The take home measure, as stated in the actual paper was that the above 12 measures (ADOS; BSE-R; CARS; SRS; PDDBI; PIPS; MCDI; BISCUIT-Part 2 (co-occurring symptoms); CBCL; HSQ-PDD version; PEP; and the PSI-SF) had the strongest supporting evidence for their usage. However, and this is a huge however, there was at best patchy evidence and an extremely limited scope of outcome measures that means that none of the tools can comprise a recommended battery. There was also very limited evidence that these 12 tools would be useful for detecting change in any type of behavioral or pharmacological intervention study. In plain English, even though these are the best tools we have at present, none of them should be used during clinical studies of medication or behavioral therapy to measure improvement. Additionally, these tools lack patient well-being and participation outcomes for children being studied and the lack quality of life outcomes for patients and patient families. Based on these results, I further suggest that none of these tools are appropriate for educational placement purposes either. New, more reliable, tools are needed.

We are not entitled to our own facts

We now enter into the meat of the discusion. It is my decided opinion that to a large degree, all of these “evidence based” outcomes are only evidence based because the authors of the manuscripts wanted the measures to work. And so did the rest of us-we depend upon it. As an example, the researchers explain a number of times they had to exclude tools and articles from their analysis for irregularities.
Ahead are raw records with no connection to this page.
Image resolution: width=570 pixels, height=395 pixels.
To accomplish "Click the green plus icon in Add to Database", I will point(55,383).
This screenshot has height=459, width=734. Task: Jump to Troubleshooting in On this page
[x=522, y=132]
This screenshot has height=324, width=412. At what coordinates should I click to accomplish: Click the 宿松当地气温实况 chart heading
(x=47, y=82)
These irregularities include: underpowered studies/analyses (factor analyses in experiments including only 32 participants, effect sizes well below accepted norms, etc), data from the tool being widely variable across experiments, and/or analytical/statistical analyses that could not be reproduced from the data.

The reason I find these irregularities concerning is that a lot of the measures that were classified as unreliable by the authors are considered “gold standard” measures in both clinical studies as well as heavely used for classification in school districts across the United States. The low reliability observed in the BASC-2 and Vineland is appaling given the wide usage of these tools. The low reliability of the GARS and GARS-2 relative to the CARS is similarly troublesome. The fact that the Mullen, Stanford Binet, Bayley and other tests of cognitive function are unreliable scares me. All of the above tools are widely relied upon as primary outcomes in intervention studies. They are also used to provided diagnositc data used to properly provide diagnoses in the clinic. Further terrifying is the ADI-R and ADOS tend to be confirmed as powerful tools for diagnostic purposed in studies deemed to be “of low quality” based on COSMIN criteria, but are only shown to be moderately useful (if not variable measures) in experiments deemed of higher quality. I am worried for one simple reason: These “low quality” tests are precisely the tests we rely upon to correctly classify children as autistic or not.
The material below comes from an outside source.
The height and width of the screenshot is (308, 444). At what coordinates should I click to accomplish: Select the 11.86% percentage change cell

So which is it? Are these gold standards valid or not? Right now, I cannot say. What I can say based on the data I have seen and the papers I have read is that it is a mixed bag. And mixed bags do not gold standards make.

Why is this a problem

So far as I can tell, when we select outcomes for our studies (or educational intervention), we look up studies that support what we want to do. We actively ignore the ones we do not like. We find reasons to accept that the tools we are used to are infallible and that anyone who says otherwise is biased or out to gain from making waves. To the last point, far enough, but we refuse to apply the same scrutiny to the studies we agree with. Specifically, in what universe is it okay to take only 32 autistic kids, give them a standardized measure, and proclaim loudly that the Aberrant Behavior Checklist is valid, because a factor analysis was able to pull out 5 factors that match the Aberrant Behavior Checklist rubric. This is bad because the subject to variable ratio should be at least 20:1 (20 participants for each factor: such that 5 factors would require 100 subjects to be valid). I pull this example because (this study) has been used as a validation of the Aberrant Behavior Checklist and as evidence for its wide usage. A number of studies exist that have not shown as compelling of data for the utility of the Aberrant Behavior Checklist, but they go relatively unignored.
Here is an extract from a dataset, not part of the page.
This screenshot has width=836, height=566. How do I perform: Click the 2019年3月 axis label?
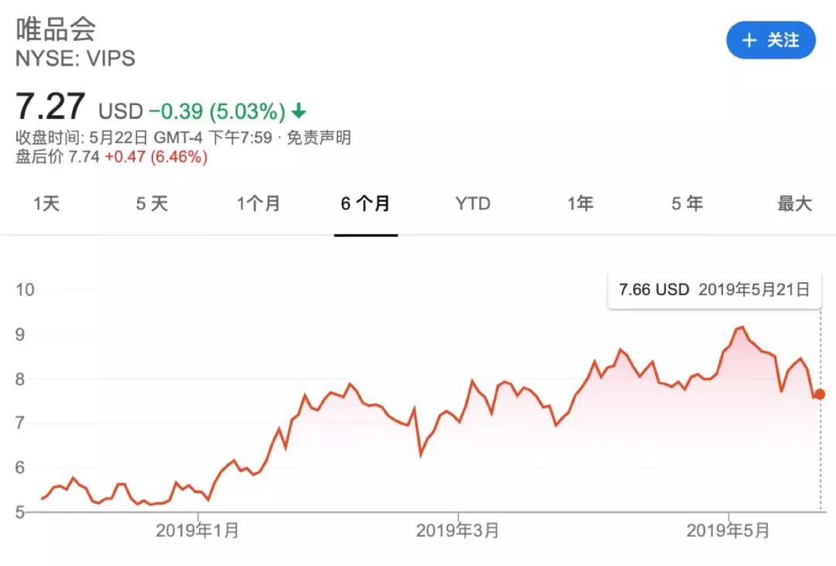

I have also lived through both watching closely as well as from afar scientists selectively pick subjects to maximize the efficacy of their test, not to represent the larger group. There was a time in my life where my brother did not qualify for a lot of research projects because he was nonverbal. Because he was nonverbal, he was specifically excluded from studies. Now, this could be for a couple of reasons, it could be because as scientists we are lazy and demand verbal answers to our questions and a nonverbal kid does’t fit that model, or else we just assume nonverbal=dumb or mentally retarded in the parlance of the DSM-IV. However, when some researchers finally relented and let my brother participate in a study, he blew the verbal participants out of the water. I relate that to get to my next point: I have watched researchers gleefully remove data points that do not fit what “other papers” have reported. For example, data come in for a participant that look weird. Rather than formally evaluate assumptions for later statistics and verify whether the data points are legitimate outliers or just influential/extreme data points. I have watched individuals switch back and forth between different criteria for outliers (e.g., 2.5 Standard Deviations beyond the mean vs 1.5 greater than the interquartile range), depending if they wanted certain datapoints to remain part of the dataset or to get removed-with the desire to keep or remove data based solely upon whether they support pet hypotheses. Now, there are legitimate reasons to remove outliers, but this process needs to be done by an unbiased statistician using previously determined criteria, not on the fly by the PI of the study in a manner that can allow bias to enter the analysis. This is a problematical because when scientists “clean” their data, they make it look more like their expectation-and thus less representative of reality.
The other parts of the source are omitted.